4. It Is More Factual
As impressive as it is, ChatGPT Turbo does best on well-known topics, even though this makes its answers a bit derivative and vague. But when it wanders too far from the well beaten path, it can start to hallucinate, sometimes badly.
For example, when I asked the Turbo engine to tell me about Robert Henry, an 18th century Albany merchant, I got five paragraphs of complete fabrication. That is not surprising as Robert Henry is an obscure figure, a minor businessman of interest to me only because he was the uncle of Alexander Henry the Elder, the subject of a biography I’m writing. When the 3.5 Turbo version of ChatGPT doesn’t know the answer, it makes it up.

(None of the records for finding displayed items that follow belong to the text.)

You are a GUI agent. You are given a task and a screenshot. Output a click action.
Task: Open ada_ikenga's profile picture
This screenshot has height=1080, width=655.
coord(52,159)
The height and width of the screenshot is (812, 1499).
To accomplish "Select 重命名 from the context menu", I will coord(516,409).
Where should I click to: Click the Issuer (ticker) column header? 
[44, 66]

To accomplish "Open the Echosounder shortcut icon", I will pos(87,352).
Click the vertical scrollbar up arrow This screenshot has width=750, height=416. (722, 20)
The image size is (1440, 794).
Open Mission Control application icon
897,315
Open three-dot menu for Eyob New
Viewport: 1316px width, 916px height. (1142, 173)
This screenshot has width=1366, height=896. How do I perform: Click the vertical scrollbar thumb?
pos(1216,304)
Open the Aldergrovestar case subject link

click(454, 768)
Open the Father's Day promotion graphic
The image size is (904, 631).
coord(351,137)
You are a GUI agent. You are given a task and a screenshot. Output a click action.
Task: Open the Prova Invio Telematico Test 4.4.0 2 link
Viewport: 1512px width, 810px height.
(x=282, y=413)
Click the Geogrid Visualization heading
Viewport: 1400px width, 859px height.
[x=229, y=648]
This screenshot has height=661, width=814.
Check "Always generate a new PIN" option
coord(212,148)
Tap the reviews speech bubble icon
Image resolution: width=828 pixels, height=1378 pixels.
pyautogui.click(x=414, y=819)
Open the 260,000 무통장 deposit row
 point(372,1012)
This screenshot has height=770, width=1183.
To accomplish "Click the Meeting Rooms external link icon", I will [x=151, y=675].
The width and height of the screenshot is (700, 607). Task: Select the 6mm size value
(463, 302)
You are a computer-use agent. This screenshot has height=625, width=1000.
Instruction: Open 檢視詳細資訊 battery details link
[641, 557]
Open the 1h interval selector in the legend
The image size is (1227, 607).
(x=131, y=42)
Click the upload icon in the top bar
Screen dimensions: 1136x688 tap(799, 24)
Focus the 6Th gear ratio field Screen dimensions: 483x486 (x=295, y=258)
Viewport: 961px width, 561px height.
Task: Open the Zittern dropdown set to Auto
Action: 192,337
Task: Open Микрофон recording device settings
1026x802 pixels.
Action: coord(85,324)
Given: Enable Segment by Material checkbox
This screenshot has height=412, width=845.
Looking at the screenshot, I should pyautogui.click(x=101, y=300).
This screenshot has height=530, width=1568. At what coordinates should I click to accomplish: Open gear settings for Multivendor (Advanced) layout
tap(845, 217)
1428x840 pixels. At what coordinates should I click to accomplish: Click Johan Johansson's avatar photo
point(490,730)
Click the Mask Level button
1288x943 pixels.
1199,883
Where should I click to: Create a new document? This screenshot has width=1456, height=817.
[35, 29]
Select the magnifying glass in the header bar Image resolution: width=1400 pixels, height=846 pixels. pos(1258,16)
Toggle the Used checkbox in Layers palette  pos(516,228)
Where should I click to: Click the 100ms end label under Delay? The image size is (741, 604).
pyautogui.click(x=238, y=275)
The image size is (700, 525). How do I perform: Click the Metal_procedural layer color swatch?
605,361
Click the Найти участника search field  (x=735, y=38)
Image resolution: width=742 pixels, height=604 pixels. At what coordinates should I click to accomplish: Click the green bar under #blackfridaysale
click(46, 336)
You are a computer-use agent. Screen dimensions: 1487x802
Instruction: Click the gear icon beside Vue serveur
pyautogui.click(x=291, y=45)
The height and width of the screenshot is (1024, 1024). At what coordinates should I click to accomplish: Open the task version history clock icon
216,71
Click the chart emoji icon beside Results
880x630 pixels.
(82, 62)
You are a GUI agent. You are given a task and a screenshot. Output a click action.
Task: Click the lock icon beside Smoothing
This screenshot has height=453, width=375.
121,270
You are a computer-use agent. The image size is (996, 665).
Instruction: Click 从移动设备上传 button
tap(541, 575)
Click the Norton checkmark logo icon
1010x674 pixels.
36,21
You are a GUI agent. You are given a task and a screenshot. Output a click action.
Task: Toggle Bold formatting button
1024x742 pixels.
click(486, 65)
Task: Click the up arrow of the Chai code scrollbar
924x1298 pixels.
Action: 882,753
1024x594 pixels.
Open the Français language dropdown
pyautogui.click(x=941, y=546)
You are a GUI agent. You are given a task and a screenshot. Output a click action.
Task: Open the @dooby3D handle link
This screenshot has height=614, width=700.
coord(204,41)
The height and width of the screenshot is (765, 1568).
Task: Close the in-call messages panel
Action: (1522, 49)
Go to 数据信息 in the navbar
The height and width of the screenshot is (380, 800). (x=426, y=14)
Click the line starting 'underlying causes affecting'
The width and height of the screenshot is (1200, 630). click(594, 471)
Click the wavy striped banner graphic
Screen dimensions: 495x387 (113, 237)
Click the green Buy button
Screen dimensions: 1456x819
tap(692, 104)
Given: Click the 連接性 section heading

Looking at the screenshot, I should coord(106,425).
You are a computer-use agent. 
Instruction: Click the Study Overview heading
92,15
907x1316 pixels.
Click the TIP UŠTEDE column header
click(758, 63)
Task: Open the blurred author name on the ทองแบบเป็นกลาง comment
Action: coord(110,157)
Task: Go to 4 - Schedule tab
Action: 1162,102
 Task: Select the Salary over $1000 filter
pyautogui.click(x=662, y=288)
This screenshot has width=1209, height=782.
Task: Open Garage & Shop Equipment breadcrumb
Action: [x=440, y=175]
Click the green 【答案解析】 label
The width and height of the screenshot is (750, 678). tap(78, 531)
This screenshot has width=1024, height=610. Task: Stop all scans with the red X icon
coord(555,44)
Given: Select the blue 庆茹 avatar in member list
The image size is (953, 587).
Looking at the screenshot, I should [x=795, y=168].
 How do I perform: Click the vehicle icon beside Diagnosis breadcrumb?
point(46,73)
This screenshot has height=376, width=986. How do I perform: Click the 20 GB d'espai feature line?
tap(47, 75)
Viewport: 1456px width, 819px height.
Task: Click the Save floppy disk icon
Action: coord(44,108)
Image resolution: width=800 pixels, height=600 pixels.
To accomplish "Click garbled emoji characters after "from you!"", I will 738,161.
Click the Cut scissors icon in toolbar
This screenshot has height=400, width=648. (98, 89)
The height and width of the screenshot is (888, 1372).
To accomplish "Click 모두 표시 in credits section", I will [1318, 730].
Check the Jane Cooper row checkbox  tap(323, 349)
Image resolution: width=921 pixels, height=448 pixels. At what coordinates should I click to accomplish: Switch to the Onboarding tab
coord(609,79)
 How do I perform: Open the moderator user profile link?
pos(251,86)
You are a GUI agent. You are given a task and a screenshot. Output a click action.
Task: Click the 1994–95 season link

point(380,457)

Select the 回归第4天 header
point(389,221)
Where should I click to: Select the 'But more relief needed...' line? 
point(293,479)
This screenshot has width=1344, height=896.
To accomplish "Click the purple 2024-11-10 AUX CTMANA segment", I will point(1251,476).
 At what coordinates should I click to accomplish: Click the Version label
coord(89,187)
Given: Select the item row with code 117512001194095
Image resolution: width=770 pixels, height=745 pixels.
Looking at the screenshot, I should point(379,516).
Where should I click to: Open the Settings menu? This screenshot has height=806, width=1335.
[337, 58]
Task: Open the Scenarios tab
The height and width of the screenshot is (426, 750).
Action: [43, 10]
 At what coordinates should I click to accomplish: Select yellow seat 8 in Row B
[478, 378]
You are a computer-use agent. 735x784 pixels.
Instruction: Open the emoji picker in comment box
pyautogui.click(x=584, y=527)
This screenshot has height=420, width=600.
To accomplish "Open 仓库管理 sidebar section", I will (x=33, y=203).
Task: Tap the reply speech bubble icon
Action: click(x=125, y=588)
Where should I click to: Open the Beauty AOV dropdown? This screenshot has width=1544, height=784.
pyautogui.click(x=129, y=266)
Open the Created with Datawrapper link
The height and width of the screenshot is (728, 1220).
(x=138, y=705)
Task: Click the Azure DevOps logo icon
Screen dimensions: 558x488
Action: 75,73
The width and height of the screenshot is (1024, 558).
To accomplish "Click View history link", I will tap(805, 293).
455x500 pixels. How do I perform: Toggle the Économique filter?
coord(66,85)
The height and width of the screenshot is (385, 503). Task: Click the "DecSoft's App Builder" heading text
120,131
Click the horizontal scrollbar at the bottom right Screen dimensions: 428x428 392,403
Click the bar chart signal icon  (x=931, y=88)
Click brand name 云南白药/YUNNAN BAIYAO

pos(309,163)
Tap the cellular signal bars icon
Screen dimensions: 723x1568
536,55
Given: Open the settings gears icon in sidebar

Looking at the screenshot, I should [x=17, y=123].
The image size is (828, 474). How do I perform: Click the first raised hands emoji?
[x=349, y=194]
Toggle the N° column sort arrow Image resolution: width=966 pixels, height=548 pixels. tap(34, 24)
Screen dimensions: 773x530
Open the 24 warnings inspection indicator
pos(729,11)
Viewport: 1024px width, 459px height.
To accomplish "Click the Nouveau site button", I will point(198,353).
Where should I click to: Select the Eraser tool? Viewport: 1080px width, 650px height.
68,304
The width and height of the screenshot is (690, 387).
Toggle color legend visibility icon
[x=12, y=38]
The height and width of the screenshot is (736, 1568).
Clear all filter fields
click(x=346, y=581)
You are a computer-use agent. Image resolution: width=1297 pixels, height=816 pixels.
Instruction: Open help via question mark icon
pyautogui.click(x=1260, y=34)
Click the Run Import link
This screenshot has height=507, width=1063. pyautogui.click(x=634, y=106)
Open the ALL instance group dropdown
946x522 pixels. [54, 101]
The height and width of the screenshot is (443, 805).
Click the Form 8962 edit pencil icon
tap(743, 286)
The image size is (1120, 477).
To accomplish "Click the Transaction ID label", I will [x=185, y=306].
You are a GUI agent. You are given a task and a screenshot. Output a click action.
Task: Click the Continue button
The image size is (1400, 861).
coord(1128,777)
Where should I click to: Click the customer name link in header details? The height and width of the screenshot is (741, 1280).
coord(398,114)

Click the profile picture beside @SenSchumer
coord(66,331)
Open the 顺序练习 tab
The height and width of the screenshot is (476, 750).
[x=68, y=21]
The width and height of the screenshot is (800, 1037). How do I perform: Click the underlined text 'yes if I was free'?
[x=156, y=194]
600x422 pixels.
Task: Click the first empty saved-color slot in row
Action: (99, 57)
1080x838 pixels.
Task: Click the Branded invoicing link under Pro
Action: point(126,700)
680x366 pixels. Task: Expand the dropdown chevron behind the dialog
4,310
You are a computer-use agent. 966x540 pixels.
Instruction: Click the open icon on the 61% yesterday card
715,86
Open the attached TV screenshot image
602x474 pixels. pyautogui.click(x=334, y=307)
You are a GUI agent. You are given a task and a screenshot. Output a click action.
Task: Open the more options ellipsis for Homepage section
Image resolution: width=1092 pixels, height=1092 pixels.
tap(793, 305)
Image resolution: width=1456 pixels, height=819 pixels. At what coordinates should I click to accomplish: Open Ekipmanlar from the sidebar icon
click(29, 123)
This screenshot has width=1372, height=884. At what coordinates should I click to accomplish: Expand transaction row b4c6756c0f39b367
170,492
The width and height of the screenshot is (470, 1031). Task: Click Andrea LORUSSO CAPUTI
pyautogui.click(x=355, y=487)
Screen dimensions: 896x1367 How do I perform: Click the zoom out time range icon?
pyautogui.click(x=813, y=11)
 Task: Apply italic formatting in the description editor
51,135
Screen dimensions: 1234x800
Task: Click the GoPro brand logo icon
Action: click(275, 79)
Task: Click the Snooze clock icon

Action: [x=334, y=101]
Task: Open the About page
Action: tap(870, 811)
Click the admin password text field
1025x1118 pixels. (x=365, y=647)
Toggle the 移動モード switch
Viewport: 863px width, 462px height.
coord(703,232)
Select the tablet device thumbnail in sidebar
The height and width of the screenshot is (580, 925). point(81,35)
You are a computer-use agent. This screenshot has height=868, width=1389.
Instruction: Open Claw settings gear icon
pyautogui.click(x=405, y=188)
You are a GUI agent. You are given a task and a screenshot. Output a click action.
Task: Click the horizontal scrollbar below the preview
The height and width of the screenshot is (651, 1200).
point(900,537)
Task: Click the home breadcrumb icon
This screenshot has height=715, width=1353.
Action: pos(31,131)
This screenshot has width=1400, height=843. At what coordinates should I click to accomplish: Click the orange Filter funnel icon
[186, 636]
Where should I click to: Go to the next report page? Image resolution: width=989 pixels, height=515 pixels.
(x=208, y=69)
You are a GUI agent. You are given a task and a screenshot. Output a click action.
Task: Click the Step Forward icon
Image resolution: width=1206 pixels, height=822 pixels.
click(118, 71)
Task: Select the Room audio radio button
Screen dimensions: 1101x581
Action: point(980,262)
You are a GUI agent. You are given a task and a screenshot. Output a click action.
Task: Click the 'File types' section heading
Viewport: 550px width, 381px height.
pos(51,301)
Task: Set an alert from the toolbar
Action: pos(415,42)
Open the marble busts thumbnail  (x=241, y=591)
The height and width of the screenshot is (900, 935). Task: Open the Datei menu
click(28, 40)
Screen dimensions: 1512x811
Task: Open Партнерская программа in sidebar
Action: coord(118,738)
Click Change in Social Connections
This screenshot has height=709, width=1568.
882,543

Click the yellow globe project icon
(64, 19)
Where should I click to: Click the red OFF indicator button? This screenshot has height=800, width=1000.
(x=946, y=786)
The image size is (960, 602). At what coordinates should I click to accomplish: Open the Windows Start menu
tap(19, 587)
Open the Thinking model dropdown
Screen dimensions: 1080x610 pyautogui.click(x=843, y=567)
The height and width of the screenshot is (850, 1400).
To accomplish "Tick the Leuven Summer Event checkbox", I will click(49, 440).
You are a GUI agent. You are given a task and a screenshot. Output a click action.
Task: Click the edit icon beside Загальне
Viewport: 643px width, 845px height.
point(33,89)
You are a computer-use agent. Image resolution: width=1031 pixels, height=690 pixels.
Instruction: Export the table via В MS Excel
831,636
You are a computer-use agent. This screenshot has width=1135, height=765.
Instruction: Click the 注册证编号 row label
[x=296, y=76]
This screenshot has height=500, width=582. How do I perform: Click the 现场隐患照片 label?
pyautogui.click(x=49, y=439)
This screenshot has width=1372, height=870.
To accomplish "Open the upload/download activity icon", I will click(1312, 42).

Ask GPT-4 the same question and it will rephrase your question back to you, tell you a bit about the importance of Albany in the 18th century fur trade, and, when pressed, admit that Robert Henry is an obscure figure about whom it has no other information. That’s not disappointing, it’s what it should do.
Conclusion
I have to admit that GPT-4 has left me a bit shaken. The technology is advancing at breakneck speed and things that I thought were years away are possible now. I was skeptical that the next generation model would be exponentially more capable in important areas, but it seems that it is. The improvements in context size alone are revolutionary—and that is without even considering its multi-modal capabilities. GPT-4 will be able to read text without OCR. Let that sink in.
Many of the advances with GPT-4 are subtle, but in the same way that the differences between a B and an A paper are subtle. And this is what makes generative AI so disruptive: it is advancing faster than most people can comprehend.